→ **ENTRIES SHOWN**:
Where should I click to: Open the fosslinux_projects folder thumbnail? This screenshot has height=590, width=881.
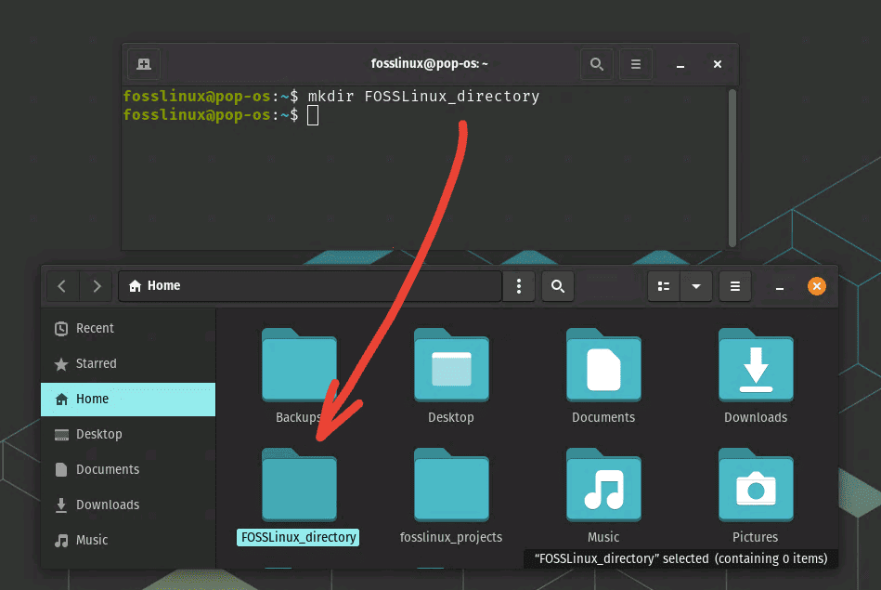click(450, 485)
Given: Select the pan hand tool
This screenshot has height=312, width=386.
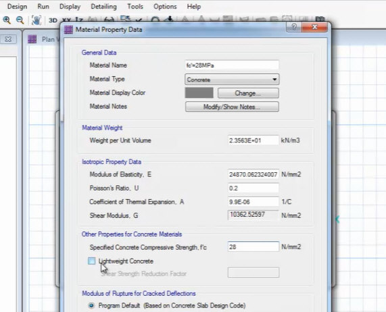Looking at the screenshot, I should pos(37,20).

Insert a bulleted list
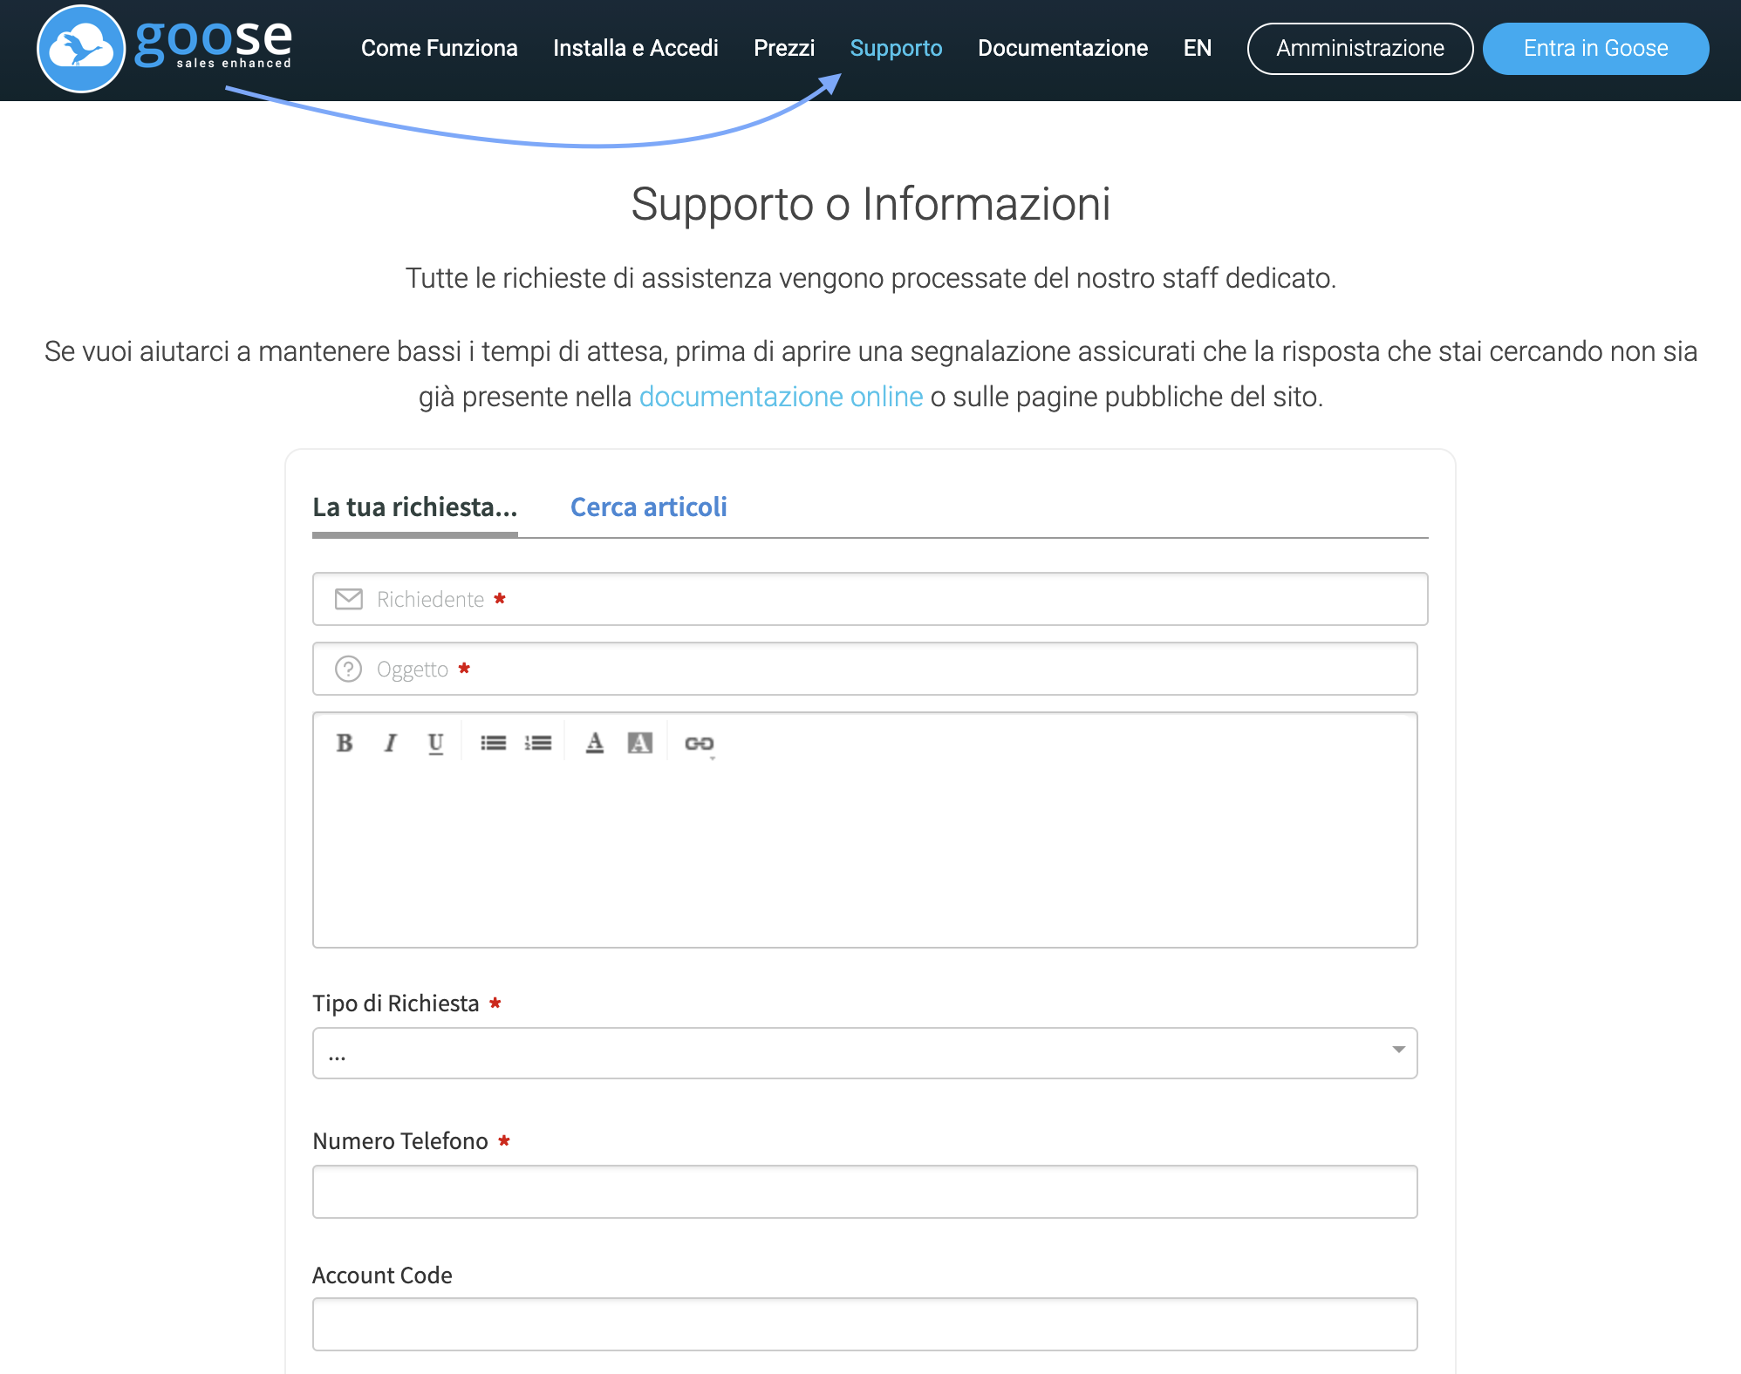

→ **REQUIRED TASK**:
Print every line of the listing above verbatim, leaving out the pictures.

→ **EXERCISE SOLUTION**:
Where should I click to: Open the fosslinux_projects folder thumbnail? This screenshot has height=590, width=881.
click(450, 485)
Given: Select the pan hand tool
This screenshot has height=312, width=386.
Looking at the screenshot, I should pos(37,20).

Insert a bulleted list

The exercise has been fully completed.